ESTRATTO DEL TESTO:
Nel 1999, Iggy Pop pubblica Avenue B, un album introspettivo, dalle sonorità più morbide e fluide rispetto alla sua turbolenta produzione precedente.
Prodotto da Don Was, il disco è un omaggio alla Manhattan dell’Alphabet City, una delle zone più vive e complesse della New York anni ’90, situata tra il Lower East Side e l’East Village.
Un quartiere che, in quel decennio, stava vivendo un’esplosione di fermento culturale, artistico e sociale. E Iggy Pop, in piena maturità artistica, non poteva scegliere titolo migliore.

Alphabet City: ribellione, convivenza e poesia urbana

Alla fine degli anni Novanta, passeggiare per Alphabet City non significava incontrare “randagi e perditempo” – come qualche stereotipo voleva – ma piuttosto immergersi in una comunità alternativa fatta di punk, grunge, studenti, anarchici e famiglie intere.
Tutti coesistevano nello stesso spazio urbano, senza etichette, senza giudizi, uniti spesso da un’unica necessità: trovare un tetto, e condividerlo.

Molte delle abitazioni occupate erano palazzi abbandonati, proprietà del Comune. Ed è proprio lì che nasce e si sviluppa il movimento degli squatter, una forma di resistenza urbana basata su occupazione, mutuo aiuto e riqualificazione dal basso.
In quegli edifici si viveva, si suonava, si dipingeva, si discuteva. Era un modo di restituire vita a luoghi dimenticati.

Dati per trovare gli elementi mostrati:

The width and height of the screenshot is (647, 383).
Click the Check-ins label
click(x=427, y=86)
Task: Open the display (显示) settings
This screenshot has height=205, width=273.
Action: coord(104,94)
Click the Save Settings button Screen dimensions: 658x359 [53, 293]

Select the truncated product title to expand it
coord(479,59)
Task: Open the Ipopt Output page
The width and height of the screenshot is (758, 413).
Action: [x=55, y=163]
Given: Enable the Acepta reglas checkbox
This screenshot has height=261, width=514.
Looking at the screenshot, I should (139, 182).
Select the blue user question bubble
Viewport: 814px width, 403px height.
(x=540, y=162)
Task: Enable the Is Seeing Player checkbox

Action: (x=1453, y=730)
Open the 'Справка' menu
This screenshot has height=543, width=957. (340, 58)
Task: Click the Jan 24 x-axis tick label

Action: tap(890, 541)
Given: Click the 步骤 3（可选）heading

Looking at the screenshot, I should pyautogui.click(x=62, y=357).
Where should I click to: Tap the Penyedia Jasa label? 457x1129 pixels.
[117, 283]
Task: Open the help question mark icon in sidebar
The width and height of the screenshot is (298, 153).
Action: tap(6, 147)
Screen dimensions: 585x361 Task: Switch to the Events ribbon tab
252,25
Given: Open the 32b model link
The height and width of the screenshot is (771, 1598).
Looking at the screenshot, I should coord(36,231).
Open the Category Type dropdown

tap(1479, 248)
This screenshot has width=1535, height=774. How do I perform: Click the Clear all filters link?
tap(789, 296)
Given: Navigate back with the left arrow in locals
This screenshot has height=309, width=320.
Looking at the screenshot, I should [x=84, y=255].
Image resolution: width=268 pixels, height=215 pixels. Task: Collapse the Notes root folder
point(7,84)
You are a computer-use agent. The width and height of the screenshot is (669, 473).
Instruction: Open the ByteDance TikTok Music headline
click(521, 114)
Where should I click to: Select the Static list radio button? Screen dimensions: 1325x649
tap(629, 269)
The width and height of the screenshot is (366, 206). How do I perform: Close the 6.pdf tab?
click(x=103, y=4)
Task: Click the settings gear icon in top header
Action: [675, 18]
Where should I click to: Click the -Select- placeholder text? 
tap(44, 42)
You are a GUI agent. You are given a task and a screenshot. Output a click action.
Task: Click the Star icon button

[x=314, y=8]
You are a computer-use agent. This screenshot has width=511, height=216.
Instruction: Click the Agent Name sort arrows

COMPITI DA SVOLGERE:
A: Riporta fedelmente il passo del testo su Alphabet City che comincia con le parole "Alphabet City: ribellione, convivenza" e finisce dopo "tetto, e condividerlo.".
B: Riprendi il testo su Alphabet City e portalo avanti a partire dall'ultima frase.

RISULTATI PER COMPITO:
A:
Alphabet City: ribellione, convivenza e poesia urbana

Alla fine degli anni Novanta, passeggiare per Alphabet City non significava incontrare “randagi e perditempo” – come qualche stereotipo voleva – ma piuttosto immergersi in una comunità alternativa fatta di punk, grunge, studenti, anarchici e famiglie intere.
Tutti coesistevano nello stesso spazio urbano, senza etichette, senza giudizi, uniti spesso da un’unica necessità: trovare un tetto, e condividerlo.

B:
Kill City: Lower East Side Squatters 1992-2000. ©Ash Thayer

Oggi quell’anima si affievolisce… ma resiste

Oggi di quell’epoca resta solo un’eco.
Le storiche bettole dove è nata musica immortale sono sempre più rare, sostituite da cafè di design, ristoranti di tendenza, boutique alla moda.
Persino il punk, un tempo sinonimo di ribellione, è entrato nei musei: emblematica in questo senso è la mostra “PUNK: Chaos to Couture” ospitata nel 2013 dal Metropolitan Museum of Art.

Ma sotto la patina del rinnovamento, qualcosa continua a pulsare.
Le pareti del quartiere sono ancora coperte da murales colorati, gli orti urbani resistono, e la convivialità degli abitanti si nutre del ricordo e dell’orgoglio di chi ha vissuto gli anni intensi dell’occupazione.

“Kill City”: la testimonianza visiva di una generazione

A raccontare quel mondo scomparso (ma non del tutto estinto) arriva un libro fotografico potente e intimo: Kill City: Lower East Side Squatters 1992–2000, fotografie di Ash Thayer, pubblicato da powerHouse Books.

Ash, giovane studentessa d’arte originaria di Memphis, si trasferì a New York nei primi anni Novanta.
Nel 1992, dopo essere stata sfrattata dal suo appartamento di Brooklyn, trovò rifugio nel celebre C-Squat del Lower East Side.
Fu l’inizio di una nuova vita – e di una documentazione fotografica dall’interno, autentica e partecipe, mai voyeuristica.

La Thayer non era una semplice osservatrice. Viveva con gli squatters, condivideva il loro spazio e la loro visione del mondo.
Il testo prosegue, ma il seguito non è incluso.